Selection of Informants
Once I had spent a few weeks in my field site assisting the PENNAT educator, I created a map of each neighborhood area and identified which areas contained high concentrations of child street laborers. At the same time, I compiled a list of all the different street occupations in which children were engaged. Then, with the aid of the PENNAT educators and Guatemalan university students, I gathered basic data (name, age, job) on as many individual child street laborers in the area as possible. Unfortunately, I was unable to obtain an exact population of all child street laborers residing in each neighborhood because, much as the Greek philosopher Heroclitus remarked that one can never step twice in the same river, so, too, no informal market area is ever the same from hour to hour, much less day to day.
To gather a pool of informants that met my requirements (i.e., children working full-time in one of the many street occupations), I needed to try to distinguish full-time child laborers from their part-time peers.
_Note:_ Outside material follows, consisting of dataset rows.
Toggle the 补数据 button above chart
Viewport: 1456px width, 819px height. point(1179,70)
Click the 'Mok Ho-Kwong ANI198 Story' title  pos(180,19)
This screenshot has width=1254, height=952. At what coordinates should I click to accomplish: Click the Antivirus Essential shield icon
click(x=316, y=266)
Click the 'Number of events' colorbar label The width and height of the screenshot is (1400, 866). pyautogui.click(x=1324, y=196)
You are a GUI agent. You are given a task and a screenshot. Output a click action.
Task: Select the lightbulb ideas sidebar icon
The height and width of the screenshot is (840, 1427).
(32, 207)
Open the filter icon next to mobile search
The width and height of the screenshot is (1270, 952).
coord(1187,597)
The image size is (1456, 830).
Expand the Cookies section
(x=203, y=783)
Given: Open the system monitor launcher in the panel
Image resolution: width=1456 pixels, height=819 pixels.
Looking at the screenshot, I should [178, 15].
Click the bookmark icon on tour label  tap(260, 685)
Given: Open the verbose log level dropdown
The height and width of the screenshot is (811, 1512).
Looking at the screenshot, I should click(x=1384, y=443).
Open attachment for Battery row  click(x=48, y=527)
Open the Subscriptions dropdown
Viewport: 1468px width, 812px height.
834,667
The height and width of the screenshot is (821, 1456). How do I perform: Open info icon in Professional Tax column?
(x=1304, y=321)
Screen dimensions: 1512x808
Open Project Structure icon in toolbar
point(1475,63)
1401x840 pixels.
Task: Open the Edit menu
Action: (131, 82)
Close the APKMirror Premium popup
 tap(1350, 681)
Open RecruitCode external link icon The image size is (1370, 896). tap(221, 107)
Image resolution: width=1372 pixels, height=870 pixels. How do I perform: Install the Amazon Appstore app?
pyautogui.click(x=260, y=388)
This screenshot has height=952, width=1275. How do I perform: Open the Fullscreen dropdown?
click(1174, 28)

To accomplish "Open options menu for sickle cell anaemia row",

As Oloko (1991) and others have remarked, street sales or hawking is an activity undertaken by many adults and children on a part-time basis, from only one or two days a week to only three or four weeks a year. In addition, many children who attend school full-time and belong to a socioeconomic stratum in Guatemala that would correspond to "working class" engage in street work on a very opportunistic schedule. Thus, to make my possible pool of informants representative of children for whom street work is a true vocation, I chose to work only with full-time child street laborers. I devoted two weeks to making rounds of the neighborhood twice a day (at 9:00 AM and 2:00 PM to eliminate children who attended school full-time in the morning or afternoon sessions) and noting which children worked in the same area doing the same job for at least eight of the fourteen days. Once this was accomplished, I had an idea of the relative population of full-time child street laborers in the area as well as their distribution by age and occupation. I then further introduced myself to those children and discussed with them my research as well as the PENNAT educational program.
I next developed a typology of the categories of jobs that child street laborers performed consistent with the existing classification of street work in Latin America devised by sociologist Ray Bromley (1997; see Chapter 3). This was done to determine which particular categories of jobs were most common and what the gender and ages were of those engaged in them based on my population estimates. I then used the principles of quota sampling (Bernard 1994, 94-95) to choose informants representative of each of the largest occupational groups. I chose my principal informants, who numbered 112 (66 from 18 Calle, 46 from El Guarda), according to the relative distribution of children by vocation, age, and gender, as well as by their inclination to work with me. While I am confident that my informants do represent the typical child laborer working in these two neighborhoods of Guatemala City, my final subject pool, due to the nature of research on the street, was not a true random scientific sample.